In the lines below, count those containing the word "will" and give the number alone.

RECORDS TO PROCESS
********************

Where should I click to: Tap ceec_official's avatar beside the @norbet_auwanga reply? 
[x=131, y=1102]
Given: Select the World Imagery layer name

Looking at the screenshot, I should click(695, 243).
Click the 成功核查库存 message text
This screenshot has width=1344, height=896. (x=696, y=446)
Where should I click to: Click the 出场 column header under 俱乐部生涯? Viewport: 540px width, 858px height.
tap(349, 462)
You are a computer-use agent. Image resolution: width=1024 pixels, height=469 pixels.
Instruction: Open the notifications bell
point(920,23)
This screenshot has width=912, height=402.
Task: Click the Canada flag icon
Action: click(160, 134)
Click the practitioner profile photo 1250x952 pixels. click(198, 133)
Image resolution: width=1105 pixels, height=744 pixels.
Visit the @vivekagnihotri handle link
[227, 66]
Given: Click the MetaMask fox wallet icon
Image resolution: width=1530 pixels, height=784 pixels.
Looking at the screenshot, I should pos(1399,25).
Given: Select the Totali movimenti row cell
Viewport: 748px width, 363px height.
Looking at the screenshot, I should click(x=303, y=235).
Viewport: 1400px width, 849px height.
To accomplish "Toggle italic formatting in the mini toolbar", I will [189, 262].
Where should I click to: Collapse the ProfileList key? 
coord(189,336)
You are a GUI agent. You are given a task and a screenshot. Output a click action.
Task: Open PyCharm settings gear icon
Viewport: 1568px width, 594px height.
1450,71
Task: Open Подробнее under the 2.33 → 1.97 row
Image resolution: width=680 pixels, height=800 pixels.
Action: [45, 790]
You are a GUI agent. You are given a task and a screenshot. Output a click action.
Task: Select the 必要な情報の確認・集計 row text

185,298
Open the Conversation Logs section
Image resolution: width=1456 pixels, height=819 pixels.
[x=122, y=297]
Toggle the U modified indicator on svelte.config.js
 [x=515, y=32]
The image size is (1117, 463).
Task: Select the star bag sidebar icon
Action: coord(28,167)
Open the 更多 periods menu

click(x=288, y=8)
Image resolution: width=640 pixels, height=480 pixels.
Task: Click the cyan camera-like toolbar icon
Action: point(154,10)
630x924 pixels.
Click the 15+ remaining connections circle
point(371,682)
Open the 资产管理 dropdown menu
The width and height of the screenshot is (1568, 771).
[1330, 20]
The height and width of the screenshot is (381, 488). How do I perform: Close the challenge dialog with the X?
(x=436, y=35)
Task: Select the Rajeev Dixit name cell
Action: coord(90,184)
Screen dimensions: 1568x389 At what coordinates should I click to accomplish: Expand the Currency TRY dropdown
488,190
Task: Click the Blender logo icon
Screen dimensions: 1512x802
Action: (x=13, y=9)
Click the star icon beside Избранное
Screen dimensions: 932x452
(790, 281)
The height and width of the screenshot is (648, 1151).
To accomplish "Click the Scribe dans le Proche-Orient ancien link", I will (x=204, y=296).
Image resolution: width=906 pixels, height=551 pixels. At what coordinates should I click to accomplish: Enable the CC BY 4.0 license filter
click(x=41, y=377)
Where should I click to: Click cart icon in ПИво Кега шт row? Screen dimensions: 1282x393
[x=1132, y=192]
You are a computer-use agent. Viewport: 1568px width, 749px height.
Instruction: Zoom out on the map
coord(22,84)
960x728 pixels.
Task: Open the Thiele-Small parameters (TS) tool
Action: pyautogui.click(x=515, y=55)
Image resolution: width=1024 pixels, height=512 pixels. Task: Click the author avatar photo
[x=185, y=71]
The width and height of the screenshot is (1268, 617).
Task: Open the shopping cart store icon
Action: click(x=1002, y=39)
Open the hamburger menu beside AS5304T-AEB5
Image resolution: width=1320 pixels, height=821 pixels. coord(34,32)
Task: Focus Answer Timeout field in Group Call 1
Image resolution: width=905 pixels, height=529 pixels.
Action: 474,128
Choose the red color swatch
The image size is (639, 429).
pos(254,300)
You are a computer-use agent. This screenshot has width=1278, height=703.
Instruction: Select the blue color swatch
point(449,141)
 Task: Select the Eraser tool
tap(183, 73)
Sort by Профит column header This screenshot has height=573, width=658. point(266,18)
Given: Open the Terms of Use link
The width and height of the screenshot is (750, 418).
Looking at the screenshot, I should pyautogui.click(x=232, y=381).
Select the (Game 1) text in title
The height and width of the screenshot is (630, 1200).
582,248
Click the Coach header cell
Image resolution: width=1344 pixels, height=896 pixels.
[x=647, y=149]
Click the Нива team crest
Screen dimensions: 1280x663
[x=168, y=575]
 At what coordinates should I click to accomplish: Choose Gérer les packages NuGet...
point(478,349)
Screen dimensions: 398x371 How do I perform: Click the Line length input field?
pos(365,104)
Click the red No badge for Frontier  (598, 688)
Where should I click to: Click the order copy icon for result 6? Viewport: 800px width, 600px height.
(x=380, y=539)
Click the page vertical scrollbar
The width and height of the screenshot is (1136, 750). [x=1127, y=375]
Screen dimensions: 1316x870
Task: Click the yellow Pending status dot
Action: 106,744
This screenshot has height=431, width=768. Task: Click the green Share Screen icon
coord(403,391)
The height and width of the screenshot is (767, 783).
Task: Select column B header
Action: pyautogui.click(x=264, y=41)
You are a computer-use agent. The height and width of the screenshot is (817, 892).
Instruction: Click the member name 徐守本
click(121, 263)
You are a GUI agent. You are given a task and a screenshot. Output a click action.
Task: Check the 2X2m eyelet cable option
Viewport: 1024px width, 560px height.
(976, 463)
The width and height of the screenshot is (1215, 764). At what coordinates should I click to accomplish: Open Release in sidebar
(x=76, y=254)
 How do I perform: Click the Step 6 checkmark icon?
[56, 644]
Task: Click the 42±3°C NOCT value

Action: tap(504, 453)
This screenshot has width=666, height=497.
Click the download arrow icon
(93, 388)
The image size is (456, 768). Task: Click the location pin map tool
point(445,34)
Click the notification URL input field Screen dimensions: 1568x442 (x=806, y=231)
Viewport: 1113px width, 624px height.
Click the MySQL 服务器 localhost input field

********************

RESULT
2